**WHAT IS REQUIRED:** Transcribe the rows verbatim, from the line containing "This screenshot has height=733, width=950." through the end of the rows.

**DATA RECORDS:**
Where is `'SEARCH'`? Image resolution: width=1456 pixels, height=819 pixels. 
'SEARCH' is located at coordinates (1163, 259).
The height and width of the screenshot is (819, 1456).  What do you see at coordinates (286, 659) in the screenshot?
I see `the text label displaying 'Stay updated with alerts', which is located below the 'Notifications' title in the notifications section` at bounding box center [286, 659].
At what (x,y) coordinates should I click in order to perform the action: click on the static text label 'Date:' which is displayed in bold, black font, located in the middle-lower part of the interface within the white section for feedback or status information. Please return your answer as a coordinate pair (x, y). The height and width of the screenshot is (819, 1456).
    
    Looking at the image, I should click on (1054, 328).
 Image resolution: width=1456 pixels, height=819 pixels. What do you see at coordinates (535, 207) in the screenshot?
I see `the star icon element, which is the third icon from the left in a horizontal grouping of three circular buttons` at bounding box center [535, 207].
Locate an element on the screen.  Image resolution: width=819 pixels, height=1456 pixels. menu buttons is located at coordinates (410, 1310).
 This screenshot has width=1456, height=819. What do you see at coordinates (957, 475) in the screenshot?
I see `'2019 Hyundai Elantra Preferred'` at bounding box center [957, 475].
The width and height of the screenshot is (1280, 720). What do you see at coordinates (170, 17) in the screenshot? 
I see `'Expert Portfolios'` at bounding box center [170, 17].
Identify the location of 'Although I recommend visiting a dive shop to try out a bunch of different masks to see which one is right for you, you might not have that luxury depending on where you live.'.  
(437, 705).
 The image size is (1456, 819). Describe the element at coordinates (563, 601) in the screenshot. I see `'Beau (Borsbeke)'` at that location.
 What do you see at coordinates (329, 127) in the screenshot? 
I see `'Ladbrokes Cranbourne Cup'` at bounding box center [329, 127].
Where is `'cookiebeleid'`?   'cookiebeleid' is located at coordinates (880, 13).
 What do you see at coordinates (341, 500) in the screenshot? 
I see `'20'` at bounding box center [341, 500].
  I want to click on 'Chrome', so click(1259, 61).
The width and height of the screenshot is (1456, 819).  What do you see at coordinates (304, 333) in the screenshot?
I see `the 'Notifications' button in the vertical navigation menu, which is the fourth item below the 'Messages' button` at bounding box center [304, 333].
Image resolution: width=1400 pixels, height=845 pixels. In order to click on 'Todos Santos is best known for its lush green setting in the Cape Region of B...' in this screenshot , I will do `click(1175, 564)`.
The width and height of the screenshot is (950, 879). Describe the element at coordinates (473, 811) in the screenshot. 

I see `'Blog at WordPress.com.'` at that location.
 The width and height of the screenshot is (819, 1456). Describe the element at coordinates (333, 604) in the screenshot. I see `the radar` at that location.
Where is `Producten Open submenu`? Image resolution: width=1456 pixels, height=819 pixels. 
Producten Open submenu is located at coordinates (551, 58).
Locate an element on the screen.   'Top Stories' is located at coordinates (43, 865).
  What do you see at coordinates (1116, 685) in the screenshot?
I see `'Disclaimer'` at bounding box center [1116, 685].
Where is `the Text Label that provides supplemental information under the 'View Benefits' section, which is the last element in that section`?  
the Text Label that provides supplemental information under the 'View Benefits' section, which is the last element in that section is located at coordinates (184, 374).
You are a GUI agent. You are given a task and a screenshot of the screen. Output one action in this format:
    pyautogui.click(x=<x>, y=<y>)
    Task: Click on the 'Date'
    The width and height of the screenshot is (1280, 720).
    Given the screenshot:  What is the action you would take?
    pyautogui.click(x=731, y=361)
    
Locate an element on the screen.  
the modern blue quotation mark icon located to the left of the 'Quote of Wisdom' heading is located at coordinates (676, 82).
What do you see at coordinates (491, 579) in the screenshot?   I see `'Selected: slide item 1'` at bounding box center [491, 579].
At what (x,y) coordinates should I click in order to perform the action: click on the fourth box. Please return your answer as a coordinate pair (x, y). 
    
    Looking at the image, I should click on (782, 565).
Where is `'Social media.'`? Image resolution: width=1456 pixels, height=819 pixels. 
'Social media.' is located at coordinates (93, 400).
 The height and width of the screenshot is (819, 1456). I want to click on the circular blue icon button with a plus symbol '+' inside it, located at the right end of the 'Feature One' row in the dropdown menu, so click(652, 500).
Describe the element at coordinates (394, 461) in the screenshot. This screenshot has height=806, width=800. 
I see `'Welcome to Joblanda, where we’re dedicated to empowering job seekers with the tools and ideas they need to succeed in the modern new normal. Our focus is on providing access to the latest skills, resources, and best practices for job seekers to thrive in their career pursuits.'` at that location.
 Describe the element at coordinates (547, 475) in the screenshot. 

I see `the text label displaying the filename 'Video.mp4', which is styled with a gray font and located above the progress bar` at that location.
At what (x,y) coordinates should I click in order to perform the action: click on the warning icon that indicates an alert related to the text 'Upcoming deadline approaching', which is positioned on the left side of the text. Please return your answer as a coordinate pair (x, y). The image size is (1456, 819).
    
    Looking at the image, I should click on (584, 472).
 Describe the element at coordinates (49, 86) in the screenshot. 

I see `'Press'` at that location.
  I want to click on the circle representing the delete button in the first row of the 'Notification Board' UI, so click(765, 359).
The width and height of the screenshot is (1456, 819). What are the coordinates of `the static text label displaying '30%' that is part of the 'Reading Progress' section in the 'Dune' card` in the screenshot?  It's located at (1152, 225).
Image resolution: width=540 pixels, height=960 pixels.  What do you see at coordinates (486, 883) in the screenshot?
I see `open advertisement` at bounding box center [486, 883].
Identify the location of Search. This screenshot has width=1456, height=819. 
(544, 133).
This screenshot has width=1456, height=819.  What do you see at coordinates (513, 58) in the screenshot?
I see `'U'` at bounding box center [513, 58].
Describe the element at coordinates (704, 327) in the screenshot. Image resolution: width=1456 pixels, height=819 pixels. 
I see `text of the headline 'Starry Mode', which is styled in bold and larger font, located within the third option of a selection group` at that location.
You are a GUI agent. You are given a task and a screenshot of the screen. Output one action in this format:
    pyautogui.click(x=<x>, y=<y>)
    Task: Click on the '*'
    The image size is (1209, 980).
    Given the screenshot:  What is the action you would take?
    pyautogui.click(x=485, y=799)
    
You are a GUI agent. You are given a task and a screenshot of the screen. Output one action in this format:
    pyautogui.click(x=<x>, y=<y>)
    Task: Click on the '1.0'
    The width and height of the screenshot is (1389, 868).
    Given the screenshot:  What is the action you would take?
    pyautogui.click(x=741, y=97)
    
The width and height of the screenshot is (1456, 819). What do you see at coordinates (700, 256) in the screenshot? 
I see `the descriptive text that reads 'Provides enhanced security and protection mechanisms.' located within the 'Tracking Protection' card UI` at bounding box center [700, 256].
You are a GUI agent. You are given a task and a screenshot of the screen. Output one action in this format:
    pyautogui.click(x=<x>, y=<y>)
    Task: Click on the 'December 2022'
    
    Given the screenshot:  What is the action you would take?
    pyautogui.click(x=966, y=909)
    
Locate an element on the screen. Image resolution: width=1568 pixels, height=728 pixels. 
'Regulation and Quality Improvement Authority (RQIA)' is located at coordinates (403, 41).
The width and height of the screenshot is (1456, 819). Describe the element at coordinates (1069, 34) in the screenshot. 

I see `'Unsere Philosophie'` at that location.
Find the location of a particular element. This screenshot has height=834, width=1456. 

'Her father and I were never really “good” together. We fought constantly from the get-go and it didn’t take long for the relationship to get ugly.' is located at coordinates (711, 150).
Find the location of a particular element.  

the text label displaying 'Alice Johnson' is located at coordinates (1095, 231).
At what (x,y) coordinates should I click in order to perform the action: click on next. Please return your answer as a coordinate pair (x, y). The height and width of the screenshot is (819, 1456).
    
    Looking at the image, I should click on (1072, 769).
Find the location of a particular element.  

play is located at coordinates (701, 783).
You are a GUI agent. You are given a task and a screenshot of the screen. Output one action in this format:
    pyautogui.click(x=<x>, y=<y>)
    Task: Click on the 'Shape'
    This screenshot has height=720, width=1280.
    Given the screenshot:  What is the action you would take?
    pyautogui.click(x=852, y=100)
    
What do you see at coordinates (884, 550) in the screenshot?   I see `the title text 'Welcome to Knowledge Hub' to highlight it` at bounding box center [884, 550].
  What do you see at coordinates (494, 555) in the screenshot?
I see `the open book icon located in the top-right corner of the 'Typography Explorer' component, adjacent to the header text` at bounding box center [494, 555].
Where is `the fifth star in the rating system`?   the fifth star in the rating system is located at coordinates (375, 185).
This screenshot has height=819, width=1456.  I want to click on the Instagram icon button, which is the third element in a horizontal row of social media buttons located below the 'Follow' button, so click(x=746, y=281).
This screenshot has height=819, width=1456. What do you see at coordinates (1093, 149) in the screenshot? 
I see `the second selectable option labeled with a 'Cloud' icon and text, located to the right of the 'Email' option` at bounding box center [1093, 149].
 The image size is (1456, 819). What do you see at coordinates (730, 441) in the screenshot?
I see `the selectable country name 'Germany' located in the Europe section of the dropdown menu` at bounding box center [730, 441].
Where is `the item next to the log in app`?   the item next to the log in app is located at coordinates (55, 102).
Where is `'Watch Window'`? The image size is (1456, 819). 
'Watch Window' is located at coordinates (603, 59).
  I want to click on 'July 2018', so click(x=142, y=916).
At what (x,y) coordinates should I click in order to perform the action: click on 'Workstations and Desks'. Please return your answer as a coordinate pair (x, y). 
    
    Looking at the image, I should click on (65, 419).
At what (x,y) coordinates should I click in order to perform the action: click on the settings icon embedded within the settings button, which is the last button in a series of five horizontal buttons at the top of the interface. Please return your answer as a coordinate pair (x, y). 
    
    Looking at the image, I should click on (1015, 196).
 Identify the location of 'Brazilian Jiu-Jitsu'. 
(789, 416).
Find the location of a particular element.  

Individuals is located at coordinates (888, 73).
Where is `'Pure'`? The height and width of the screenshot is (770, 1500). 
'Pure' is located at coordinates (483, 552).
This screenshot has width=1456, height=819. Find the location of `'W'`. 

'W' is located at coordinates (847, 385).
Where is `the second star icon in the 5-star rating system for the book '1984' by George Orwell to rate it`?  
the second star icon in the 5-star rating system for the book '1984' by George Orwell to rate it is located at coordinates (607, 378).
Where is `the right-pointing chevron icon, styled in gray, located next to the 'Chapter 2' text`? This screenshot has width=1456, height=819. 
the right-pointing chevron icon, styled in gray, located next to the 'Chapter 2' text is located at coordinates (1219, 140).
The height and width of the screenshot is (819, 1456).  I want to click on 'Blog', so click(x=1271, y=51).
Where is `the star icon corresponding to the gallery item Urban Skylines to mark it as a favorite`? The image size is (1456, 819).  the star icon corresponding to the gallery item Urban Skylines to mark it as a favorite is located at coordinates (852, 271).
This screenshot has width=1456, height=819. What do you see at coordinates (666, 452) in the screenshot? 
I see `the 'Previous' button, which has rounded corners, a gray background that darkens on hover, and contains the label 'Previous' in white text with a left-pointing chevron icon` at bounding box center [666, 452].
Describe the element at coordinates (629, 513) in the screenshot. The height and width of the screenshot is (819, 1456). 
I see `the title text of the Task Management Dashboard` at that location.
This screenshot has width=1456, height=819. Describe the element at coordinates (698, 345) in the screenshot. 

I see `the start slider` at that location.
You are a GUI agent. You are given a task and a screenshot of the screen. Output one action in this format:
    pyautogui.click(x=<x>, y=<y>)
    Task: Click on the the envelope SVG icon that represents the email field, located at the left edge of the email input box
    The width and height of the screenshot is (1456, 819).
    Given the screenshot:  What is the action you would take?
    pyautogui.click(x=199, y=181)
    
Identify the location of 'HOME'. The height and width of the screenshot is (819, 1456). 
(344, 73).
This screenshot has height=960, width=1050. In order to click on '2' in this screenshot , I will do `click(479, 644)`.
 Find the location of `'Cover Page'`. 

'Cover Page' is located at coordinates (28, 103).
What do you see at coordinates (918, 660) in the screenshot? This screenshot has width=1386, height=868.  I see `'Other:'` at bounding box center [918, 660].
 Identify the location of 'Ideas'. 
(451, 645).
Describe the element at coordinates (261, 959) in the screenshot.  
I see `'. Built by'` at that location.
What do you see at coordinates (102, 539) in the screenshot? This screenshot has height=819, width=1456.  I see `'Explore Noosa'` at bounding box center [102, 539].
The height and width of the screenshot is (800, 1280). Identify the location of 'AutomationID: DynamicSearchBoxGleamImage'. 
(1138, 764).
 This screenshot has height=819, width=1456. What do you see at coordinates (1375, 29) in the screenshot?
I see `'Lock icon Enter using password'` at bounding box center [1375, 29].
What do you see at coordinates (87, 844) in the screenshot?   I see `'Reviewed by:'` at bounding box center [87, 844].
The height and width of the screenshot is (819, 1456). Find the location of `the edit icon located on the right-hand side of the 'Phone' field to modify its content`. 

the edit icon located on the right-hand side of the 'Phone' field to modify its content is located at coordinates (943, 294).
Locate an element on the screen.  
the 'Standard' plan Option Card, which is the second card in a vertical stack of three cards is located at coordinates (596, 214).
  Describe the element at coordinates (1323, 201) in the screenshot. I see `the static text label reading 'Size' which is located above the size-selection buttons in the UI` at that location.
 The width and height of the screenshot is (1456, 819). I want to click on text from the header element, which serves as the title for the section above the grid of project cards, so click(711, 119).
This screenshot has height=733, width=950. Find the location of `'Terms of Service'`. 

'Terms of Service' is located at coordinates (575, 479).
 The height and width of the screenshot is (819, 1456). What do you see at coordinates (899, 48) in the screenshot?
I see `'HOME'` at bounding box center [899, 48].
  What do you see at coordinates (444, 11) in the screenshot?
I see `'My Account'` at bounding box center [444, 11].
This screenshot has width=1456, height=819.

**WRITTEN ANSWER:**
This screenshot has height=733, width=950. Find the location of `'Terms of Service'`. 

'Terms of Service' is located at coordinates (575, 479).
 The height and width of the screenshot is (819, 1456). What do you see at coordinates (899, 48) in the screenshot?
I see `'HOME'` at bounding box center [899, 48].
  What do you see at coordinates (444, 11) in the screenshot?
I see `'My Account'` at bounding box center [444, 11].
This screenshot has width=1456, height=819.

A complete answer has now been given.